Problem to solve:
Records follow. Print exactly the lines from the one that has "Instruction: Click the" through the one that has "The image size is (753, 327).", inclusive, and omit the pictures.

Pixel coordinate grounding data
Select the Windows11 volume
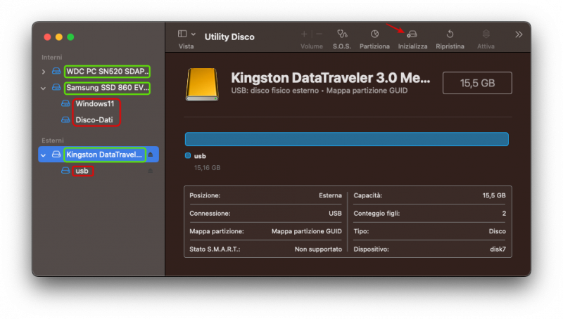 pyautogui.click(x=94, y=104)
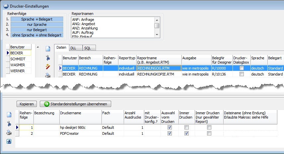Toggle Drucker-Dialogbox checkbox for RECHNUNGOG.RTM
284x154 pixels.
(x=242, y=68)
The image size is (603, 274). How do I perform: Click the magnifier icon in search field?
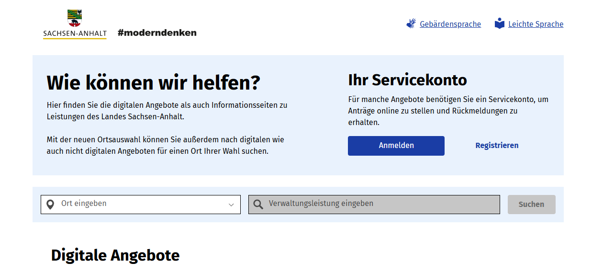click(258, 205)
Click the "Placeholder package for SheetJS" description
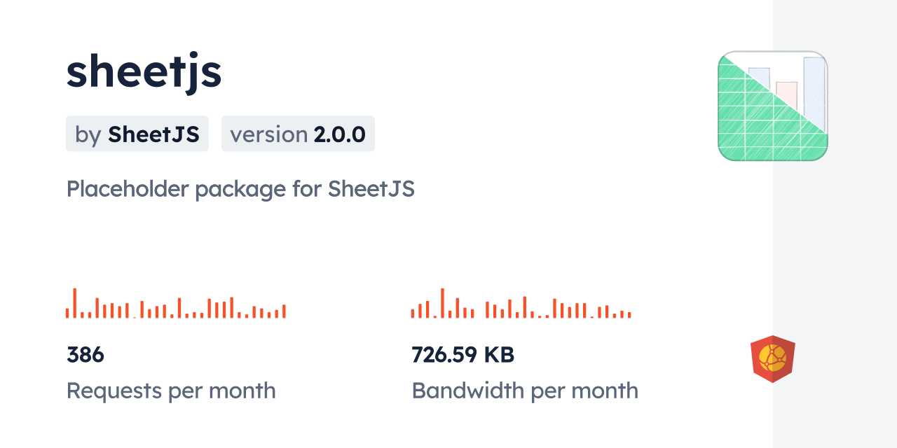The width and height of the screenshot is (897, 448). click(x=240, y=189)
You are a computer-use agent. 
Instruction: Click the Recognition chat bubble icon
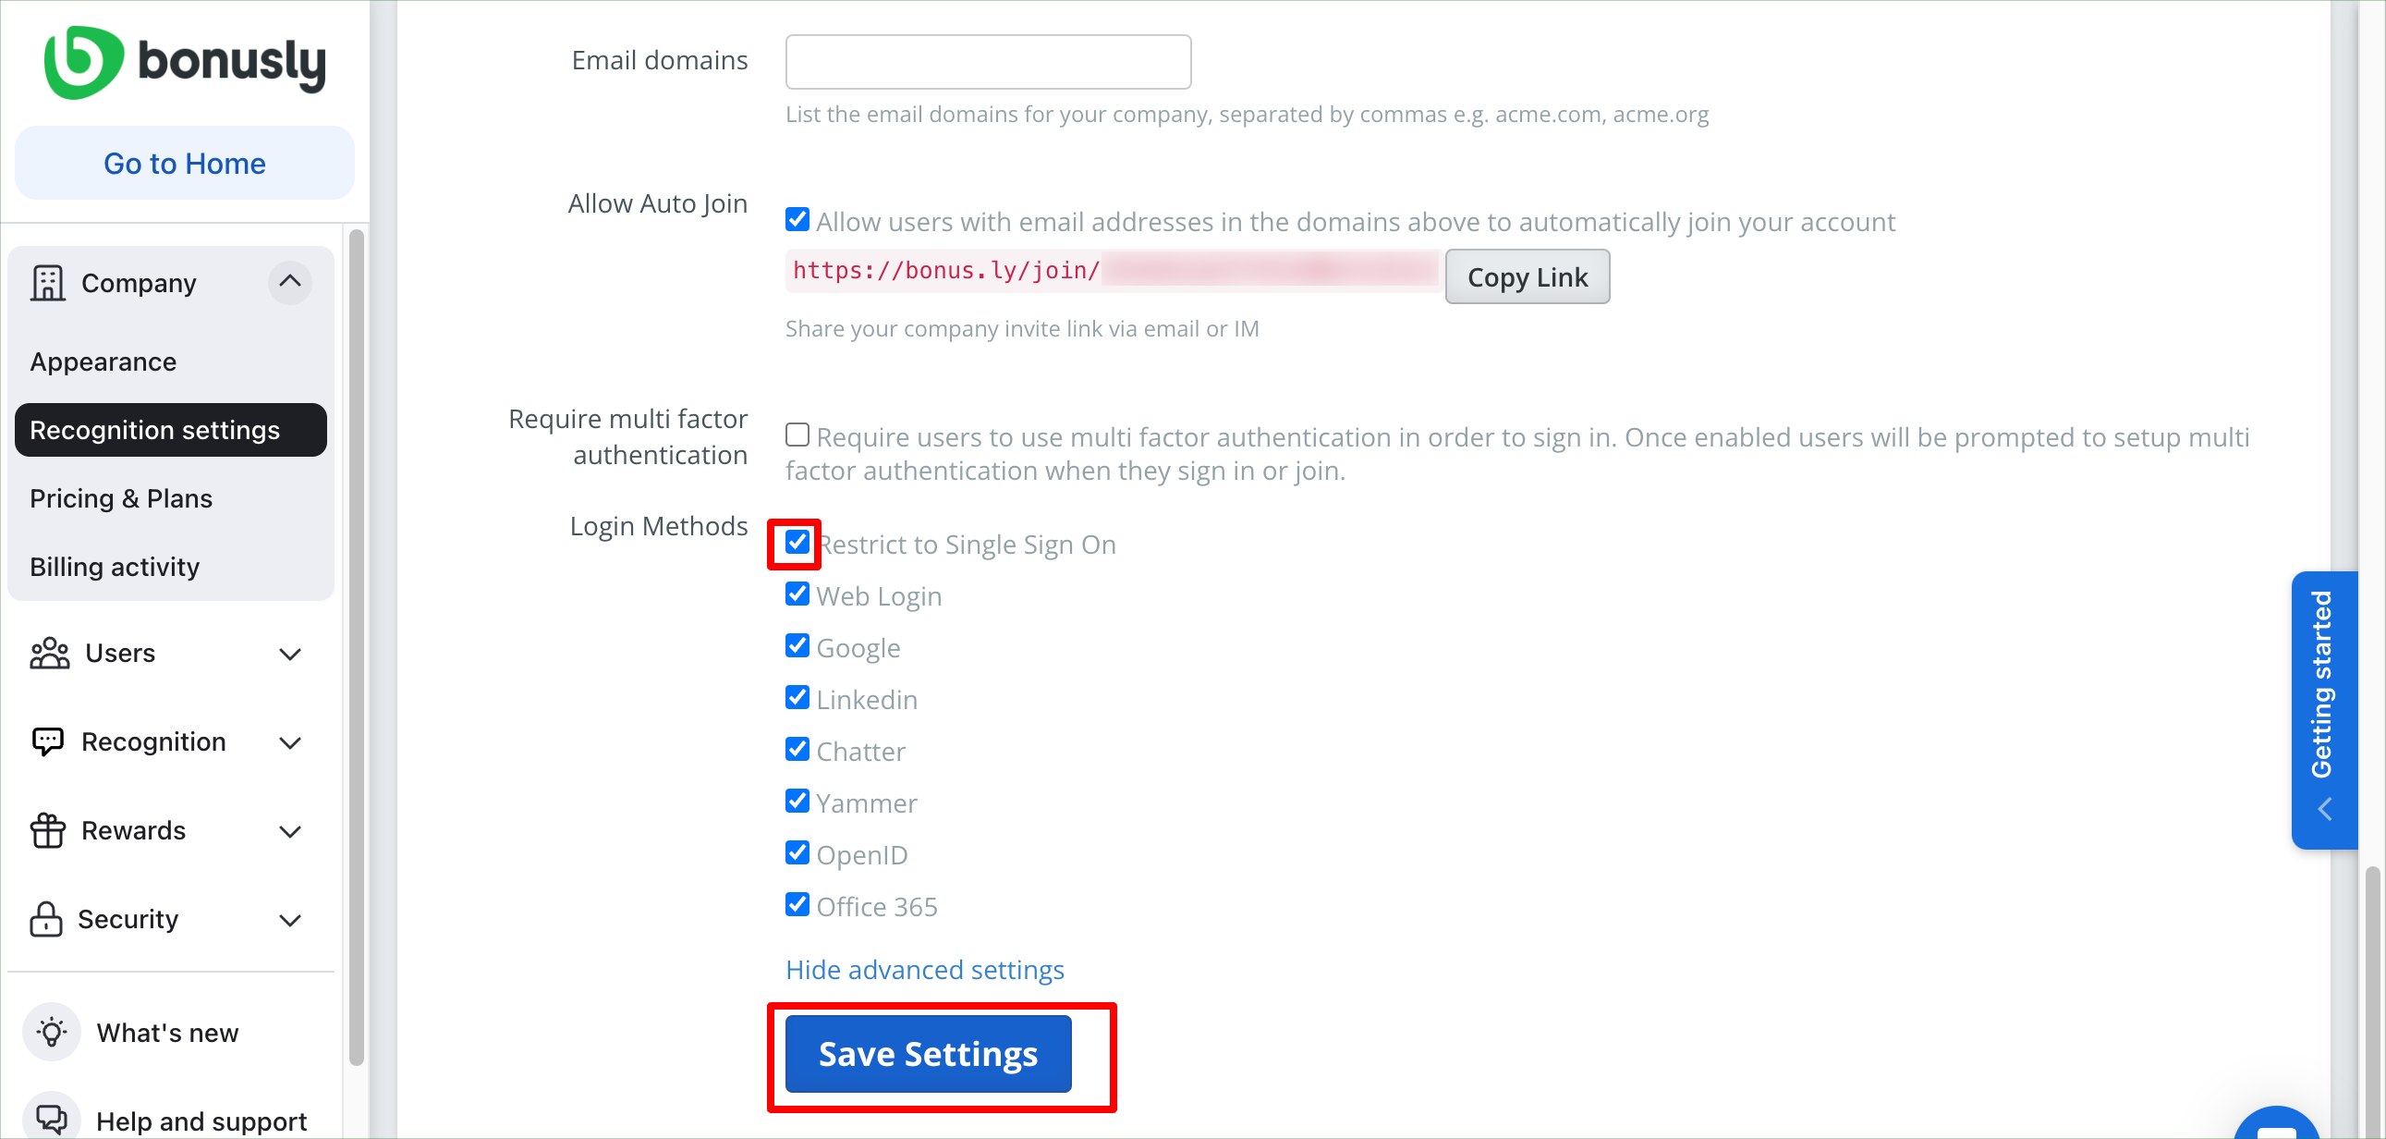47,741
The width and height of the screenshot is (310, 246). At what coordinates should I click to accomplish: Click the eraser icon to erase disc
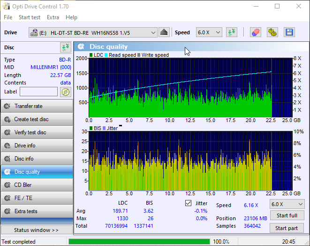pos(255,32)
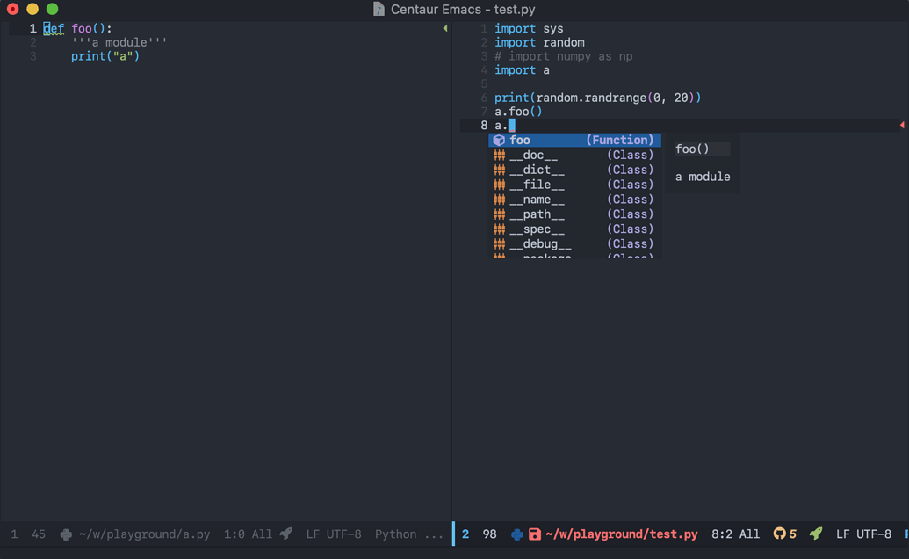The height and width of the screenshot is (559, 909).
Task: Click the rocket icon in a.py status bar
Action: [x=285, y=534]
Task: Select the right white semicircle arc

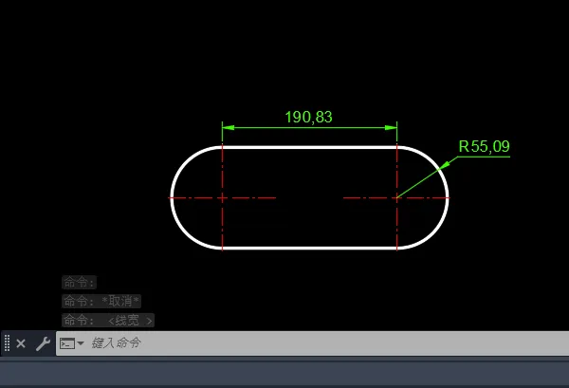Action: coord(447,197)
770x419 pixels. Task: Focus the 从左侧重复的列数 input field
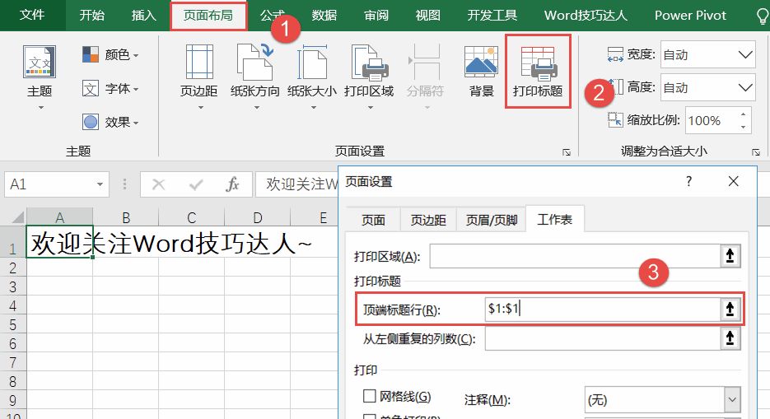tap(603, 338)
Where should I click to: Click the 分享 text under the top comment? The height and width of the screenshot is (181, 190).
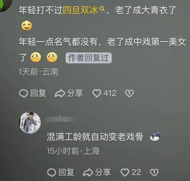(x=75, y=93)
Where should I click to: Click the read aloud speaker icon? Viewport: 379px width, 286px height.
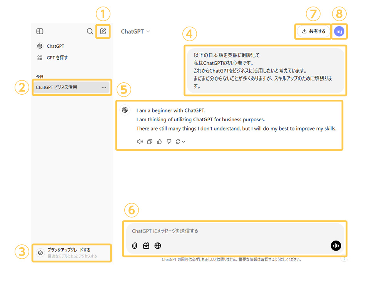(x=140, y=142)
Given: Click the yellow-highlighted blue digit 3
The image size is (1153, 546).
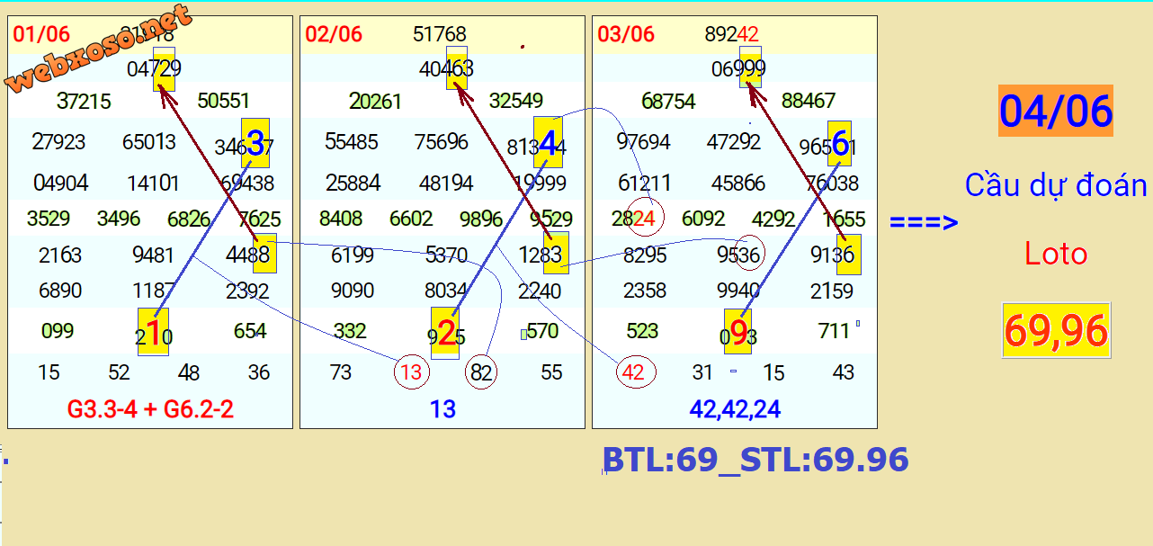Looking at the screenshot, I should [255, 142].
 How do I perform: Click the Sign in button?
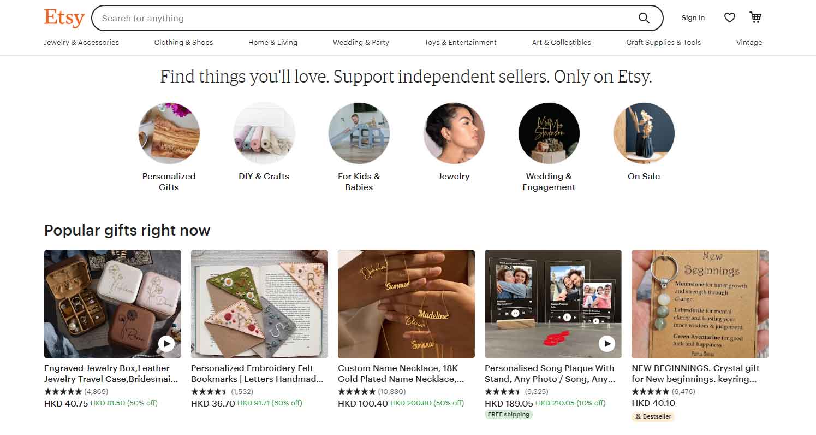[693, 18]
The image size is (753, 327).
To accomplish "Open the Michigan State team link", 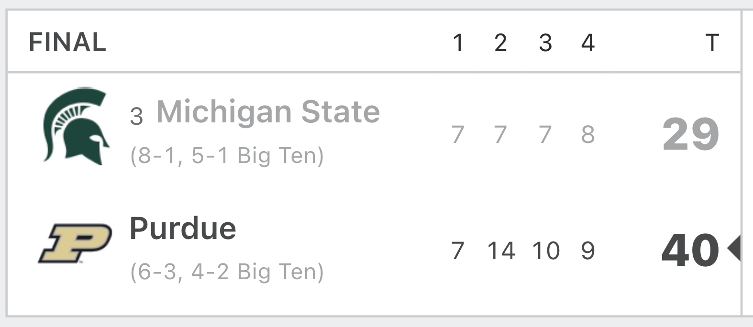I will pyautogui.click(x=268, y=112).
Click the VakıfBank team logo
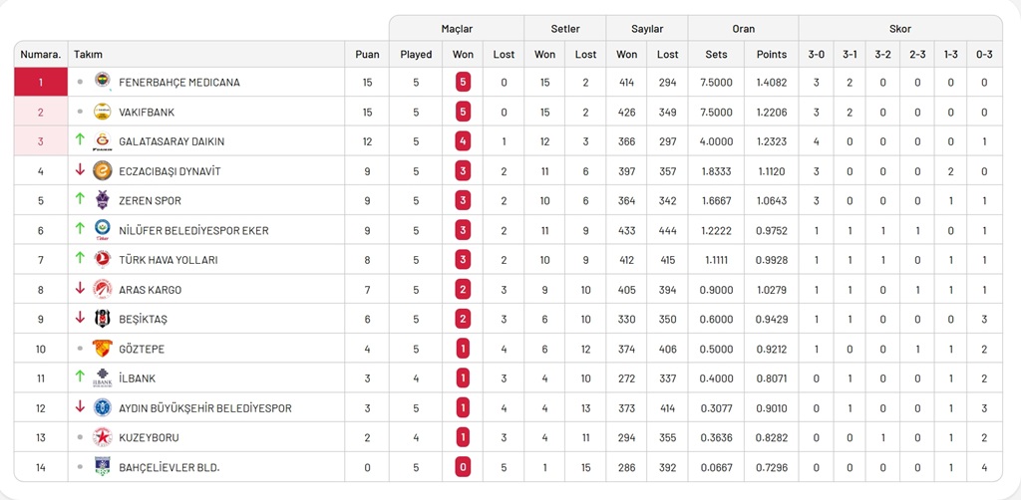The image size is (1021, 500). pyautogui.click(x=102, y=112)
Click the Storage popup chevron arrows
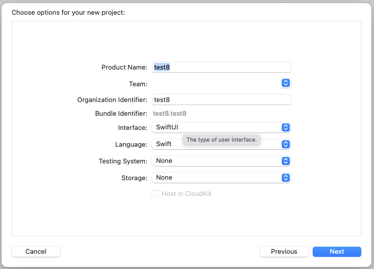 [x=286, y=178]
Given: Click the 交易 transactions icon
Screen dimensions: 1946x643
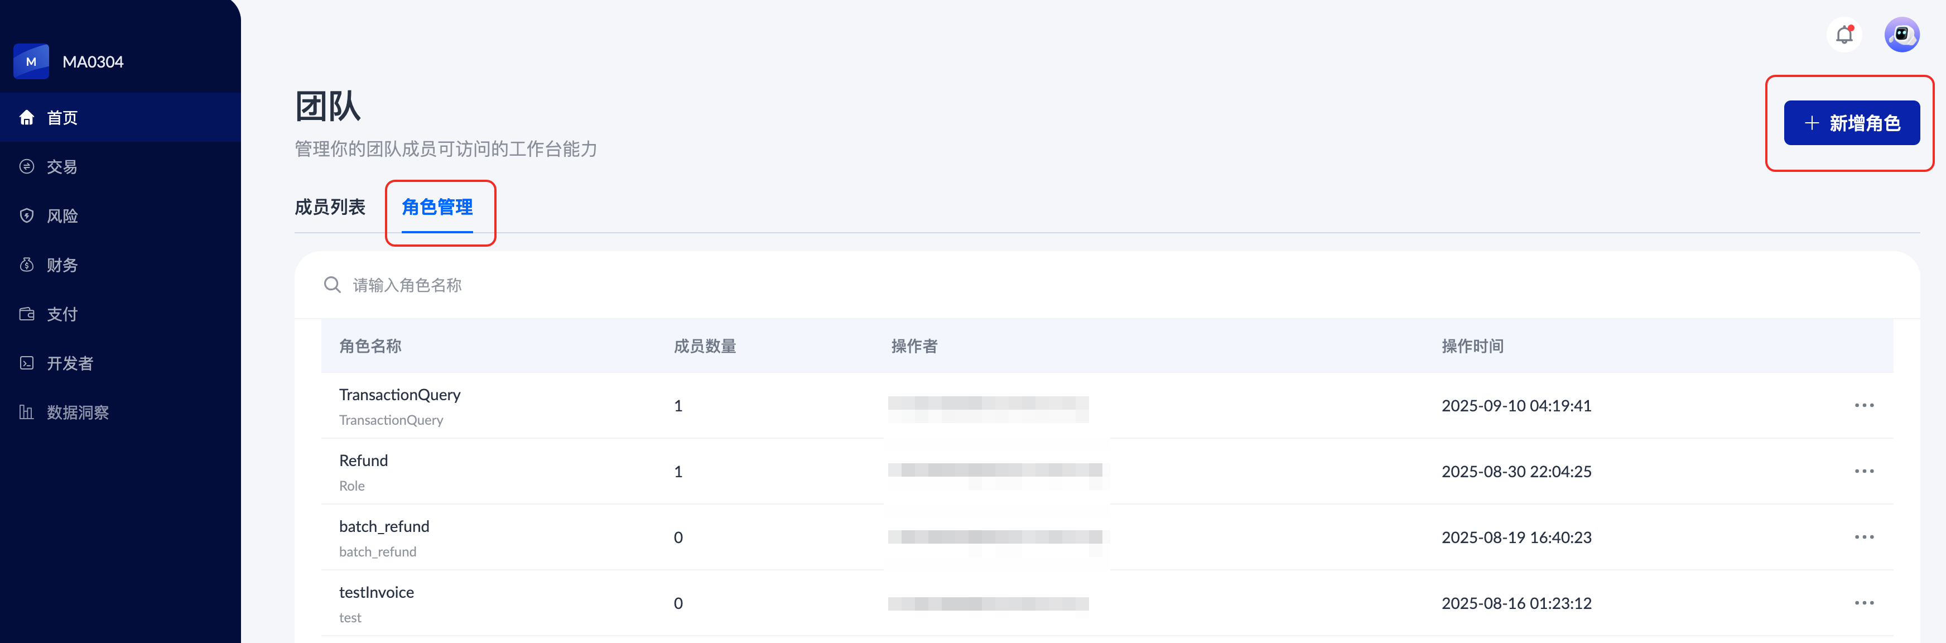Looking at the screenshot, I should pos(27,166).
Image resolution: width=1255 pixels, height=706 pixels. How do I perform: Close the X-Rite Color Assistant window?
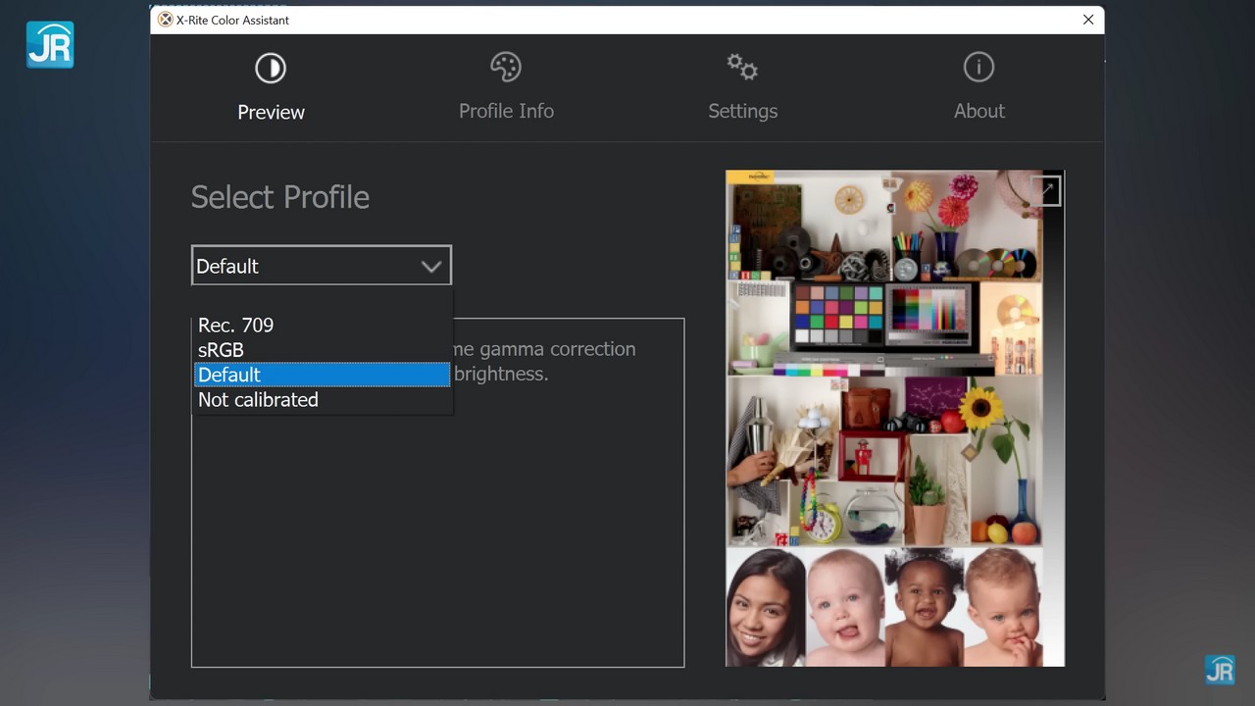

Exercise result:
Instruction: Click the Recognition chat bubble icon
47,741
The width and height of the screenshot is (310, 246). At what coordinates should I click to accomplish: Click the eraser icon to erase disc
pos(255,32)
The height and width of the screenshot is (559, 909).
Task: Click the rocket icon in a.py status bar
Action: [x=285, y=534]
Task: Select the right white semicircle arc

Action: coord(447,197)
770x419 pixels. Task: Focus the 从左侧重复的列数 input field
tap(603, 338)
Where should I click to: Click the 分享 text under the top comment? The height and width of the screenshot is (181, 190).
(x=75, y=93)
Where should I click to: Click the read aloud speaker icon? Viewport: 379px width, 286px height.
(x=140, y=142)
Given: Click the yellow-highlighted blue digit 3
The image size is (1153, 546).
Looking at the screenshot, I should [255, 142].
 How do I perform: Click the Sign in button?
[693, 18]
The image size is (753, 327).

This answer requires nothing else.